## What is being asked
Output as a JSON list of strings the lines from the start of the rows through the line that contains "Rectangle Selection Tool is", one string per line, leaving out blank lines.

(Data items)
|---|
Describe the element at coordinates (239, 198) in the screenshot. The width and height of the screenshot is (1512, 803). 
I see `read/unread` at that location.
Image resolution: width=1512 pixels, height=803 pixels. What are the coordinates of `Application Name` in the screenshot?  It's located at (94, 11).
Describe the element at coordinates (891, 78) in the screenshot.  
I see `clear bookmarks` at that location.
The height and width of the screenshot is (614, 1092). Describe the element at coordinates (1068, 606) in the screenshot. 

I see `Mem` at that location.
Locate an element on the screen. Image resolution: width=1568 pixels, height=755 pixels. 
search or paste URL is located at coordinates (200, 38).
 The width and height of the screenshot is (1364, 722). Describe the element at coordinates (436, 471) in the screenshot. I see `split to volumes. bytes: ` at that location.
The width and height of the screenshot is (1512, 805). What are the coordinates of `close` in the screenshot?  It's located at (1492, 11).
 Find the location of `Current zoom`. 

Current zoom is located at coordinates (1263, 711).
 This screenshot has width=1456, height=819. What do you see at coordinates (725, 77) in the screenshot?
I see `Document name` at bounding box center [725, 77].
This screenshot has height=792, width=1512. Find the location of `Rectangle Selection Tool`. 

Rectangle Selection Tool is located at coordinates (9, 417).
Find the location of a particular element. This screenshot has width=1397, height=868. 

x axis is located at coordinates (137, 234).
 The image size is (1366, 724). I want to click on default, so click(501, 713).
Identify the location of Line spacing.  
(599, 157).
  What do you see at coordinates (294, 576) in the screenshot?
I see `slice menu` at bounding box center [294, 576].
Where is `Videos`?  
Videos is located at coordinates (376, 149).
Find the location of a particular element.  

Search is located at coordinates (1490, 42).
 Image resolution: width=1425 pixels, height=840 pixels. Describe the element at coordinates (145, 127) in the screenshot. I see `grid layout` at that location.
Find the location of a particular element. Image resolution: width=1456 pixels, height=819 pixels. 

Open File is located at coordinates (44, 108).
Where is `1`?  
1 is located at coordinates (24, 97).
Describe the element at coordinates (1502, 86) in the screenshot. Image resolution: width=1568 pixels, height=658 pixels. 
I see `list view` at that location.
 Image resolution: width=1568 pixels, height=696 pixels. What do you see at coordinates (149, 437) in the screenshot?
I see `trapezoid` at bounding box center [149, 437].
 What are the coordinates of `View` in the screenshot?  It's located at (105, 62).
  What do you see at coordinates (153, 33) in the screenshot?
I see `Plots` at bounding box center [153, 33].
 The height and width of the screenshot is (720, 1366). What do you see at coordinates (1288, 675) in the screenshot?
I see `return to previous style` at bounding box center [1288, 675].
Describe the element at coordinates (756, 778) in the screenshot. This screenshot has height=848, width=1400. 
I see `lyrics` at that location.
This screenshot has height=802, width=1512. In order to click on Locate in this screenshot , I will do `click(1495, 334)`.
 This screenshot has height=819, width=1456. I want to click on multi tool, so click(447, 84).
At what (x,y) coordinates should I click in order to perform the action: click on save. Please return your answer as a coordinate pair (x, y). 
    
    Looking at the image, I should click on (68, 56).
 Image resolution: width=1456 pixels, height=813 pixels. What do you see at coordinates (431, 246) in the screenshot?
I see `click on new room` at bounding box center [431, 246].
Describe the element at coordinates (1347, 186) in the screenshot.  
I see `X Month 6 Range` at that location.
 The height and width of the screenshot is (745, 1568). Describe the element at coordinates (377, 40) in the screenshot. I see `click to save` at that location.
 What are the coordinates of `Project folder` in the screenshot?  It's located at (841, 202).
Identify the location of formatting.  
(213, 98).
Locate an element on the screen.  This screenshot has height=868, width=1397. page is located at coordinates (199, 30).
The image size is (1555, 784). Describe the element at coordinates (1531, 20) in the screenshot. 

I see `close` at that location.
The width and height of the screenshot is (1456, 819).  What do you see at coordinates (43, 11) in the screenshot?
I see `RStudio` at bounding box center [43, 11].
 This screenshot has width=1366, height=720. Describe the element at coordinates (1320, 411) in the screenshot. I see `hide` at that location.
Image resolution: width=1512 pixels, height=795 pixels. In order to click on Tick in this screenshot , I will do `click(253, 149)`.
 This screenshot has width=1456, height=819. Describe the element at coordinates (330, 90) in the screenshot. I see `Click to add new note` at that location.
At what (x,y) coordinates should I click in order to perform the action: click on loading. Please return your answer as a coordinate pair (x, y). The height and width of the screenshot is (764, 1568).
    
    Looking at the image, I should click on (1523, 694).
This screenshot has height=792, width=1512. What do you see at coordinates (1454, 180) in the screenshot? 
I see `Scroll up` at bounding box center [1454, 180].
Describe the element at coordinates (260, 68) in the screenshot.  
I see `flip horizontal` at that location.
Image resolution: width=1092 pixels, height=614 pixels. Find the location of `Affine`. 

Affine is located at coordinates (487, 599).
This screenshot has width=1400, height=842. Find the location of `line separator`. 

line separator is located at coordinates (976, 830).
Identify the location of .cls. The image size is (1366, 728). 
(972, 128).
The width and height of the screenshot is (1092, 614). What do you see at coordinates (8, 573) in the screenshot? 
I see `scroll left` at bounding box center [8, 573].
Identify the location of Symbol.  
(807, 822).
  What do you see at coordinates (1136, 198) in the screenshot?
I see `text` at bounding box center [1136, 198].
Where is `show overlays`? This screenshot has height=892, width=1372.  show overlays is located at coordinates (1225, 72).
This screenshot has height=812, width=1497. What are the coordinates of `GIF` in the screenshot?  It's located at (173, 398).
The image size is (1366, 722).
|---|
## Task result
[
  "Describe the element at coordinates (239, 198) in the screenshot. The width and height of the screenshot is (1512, 803). ",
  "I see `read/unread` at that location.",
  "Image resolution: width=1512 pixels, height=803 pixels. What are the coordinates of `Application Name` in the screenshot?  It's located at (94, 11).",
  "Describe the element at coordinates (891, 78) in the screenshot.  ",
  "I see `clear bookmarks` at that location.",
  "The height and width of the screenshot is (614, 1092). Describe the element at coordinates (1068, 606) in the screenshot. ",
  "I see `Mem` at that location.",
  "Locate an element on the screen. Image resolution: width=1568 pixels, height=755 pixels. ",
  "search or paste URL is located at coordinates (200, 38).",
  " The width and height of the screenshot is (1364, 722). Describe the element at coordinates (436, 471) in the screenshot. I see `split to volumes. bytes: ` at that location.",
  "The width and height of the screenshot is (1512, 805). What are the coordinates of `close` in the screenshot?  It's located at (1492, 11).",
  " Find the location of `Current zoom`. ",
  "Current zoom is located at coordinates (1263, 711).",
  " This screenshot has width=1456, height=819. What do you see at coordinates (725, 77) in the screenshot?",
  "I see `Document name` at bounding box center [725, 77].",
  "This screenshot has height=792, width=1512. Find the location of `Rectangle Selection Tool`. ",
  "Rectangle Selection Tool is located at coordinates (9, 417)."
]